# is my tiger lotas trying to flower?



## guppy breeder (Oct 8, 2010)

just like the title says I havent experienced with this.


----------



## Tex Gal (Nov 1, 2007)

That is neat! You'll have to take a px when it opens and share it with us.


----------



## guppy breeder (Oct 8, 2010)

oh I will.i thinks its awesome.

expecially it being in an el natral tank


----------



## Michael (Jul 20, 2010)

Very cool! Please do post photos of the flower.

I tried to get this species to flower in my pond last summer, but the plants were destroyed by raccoons. Grrrr!


----------



## guppy breeder (Oct 8, 2010)

oh I shall try to get pics


----------



## HeyPK (Jan 23, 2004)

I believe it is succeeding!


----------



## Kojack (Feb 9, 2011)

Did the lotus flower yet? Would be pretty cool to see...


----------



## Vildayyan2003 (Jul 16, 2011)

Kojack said:


> Did the lotus flower yet? Would be pretty cool to see...

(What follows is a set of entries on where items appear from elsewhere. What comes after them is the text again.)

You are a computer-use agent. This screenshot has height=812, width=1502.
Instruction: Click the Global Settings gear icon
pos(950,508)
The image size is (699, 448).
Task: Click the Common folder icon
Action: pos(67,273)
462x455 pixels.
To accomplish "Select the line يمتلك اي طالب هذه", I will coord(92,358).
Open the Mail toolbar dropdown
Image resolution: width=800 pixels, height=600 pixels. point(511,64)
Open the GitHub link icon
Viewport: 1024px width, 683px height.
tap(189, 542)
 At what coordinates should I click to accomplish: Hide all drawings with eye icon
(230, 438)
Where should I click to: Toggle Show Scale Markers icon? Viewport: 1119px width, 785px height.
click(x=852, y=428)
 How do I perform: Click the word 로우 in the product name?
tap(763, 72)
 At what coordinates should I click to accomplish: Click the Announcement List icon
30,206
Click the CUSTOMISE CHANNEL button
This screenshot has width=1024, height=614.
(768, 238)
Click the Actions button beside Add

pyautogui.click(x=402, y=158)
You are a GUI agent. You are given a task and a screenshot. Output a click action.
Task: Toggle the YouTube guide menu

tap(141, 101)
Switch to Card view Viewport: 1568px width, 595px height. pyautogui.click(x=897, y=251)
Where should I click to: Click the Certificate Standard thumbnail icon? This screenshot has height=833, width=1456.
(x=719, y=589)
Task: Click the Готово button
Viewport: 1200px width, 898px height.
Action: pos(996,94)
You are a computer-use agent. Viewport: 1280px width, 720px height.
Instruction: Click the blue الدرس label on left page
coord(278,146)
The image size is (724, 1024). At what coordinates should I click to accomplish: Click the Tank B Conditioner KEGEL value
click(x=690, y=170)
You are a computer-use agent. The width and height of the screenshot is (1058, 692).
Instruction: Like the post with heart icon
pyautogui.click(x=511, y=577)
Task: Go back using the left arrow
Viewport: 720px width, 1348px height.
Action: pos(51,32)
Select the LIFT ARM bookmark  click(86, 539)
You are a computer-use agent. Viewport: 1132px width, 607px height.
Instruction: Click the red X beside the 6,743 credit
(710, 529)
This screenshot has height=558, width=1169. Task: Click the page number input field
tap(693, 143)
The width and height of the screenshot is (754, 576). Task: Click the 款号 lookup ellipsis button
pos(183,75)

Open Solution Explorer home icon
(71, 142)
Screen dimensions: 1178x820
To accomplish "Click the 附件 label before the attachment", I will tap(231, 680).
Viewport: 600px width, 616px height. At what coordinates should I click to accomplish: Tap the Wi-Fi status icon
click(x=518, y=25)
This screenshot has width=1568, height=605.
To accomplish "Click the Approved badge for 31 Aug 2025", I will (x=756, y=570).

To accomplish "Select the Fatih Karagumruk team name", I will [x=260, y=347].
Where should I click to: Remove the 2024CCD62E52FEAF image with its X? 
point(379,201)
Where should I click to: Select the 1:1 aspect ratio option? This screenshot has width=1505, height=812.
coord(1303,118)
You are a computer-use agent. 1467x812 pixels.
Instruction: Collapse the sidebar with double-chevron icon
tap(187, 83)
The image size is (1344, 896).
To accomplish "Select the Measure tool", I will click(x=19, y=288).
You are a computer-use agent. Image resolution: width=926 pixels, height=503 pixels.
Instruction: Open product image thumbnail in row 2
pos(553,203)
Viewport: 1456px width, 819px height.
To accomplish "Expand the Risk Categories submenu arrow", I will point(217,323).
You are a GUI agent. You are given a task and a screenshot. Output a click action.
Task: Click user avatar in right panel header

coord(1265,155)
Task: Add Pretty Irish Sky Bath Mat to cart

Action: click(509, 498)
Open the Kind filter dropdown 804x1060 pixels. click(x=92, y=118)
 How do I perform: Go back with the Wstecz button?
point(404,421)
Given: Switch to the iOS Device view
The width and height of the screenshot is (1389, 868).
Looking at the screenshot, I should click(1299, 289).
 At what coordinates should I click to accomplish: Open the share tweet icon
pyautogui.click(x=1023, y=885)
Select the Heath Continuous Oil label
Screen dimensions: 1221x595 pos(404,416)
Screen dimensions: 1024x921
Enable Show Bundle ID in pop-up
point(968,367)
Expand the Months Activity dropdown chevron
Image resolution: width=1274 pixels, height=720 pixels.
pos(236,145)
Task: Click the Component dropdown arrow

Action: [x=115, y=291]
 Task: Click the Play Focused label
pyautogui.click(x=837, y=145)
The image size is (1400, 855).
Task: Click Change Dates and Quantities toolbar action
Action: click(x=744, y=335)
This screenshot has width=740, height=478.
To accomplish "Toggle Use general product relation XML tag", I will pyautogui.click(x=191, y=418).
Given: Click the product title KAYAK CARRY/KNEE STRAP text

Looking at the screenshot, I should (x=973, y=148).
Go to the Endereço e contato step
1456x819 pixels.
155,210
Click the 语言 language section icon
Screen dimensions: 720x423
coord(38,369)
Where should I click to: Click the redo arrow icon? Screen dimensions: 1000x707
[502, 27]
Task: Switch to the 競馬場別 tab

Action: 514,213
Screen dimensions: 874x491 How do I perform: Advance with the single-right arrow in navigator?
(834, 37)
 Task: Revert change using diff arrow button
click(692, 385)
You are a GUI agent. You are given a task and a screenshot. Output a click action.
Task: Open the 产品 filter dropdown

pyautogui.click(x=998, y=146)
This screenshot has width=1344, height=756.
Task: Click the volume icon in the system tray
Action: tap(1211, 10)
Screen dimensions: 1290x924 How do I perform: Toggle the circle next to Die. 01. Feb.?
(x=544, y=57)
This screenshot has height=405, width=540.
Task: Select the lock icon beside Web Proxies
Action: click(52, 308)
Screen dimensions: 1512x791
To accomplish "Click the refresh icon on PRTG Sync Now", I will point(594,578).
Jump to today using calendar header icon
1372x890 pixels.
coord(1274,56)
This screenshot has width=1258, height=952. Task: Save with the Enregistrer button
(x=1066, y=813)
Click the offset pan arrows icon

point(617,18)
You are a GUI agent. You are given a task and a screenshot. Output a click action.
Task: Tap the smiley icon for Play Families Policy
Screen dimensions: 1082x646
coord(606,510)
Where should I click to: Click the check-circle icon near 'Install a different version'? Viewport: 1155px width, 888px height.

 No crap! We need an updated pic!


----------



## guppy breeder (Oct 8, 2010)

Sorry guys I couldnt get a pic of it open. i do have another runner that looks the same maybe i can get a pic that time.

I have read they are night bloomers.. guess so becuase we go to bed about 10pm normally and i never saw it open during the day


----------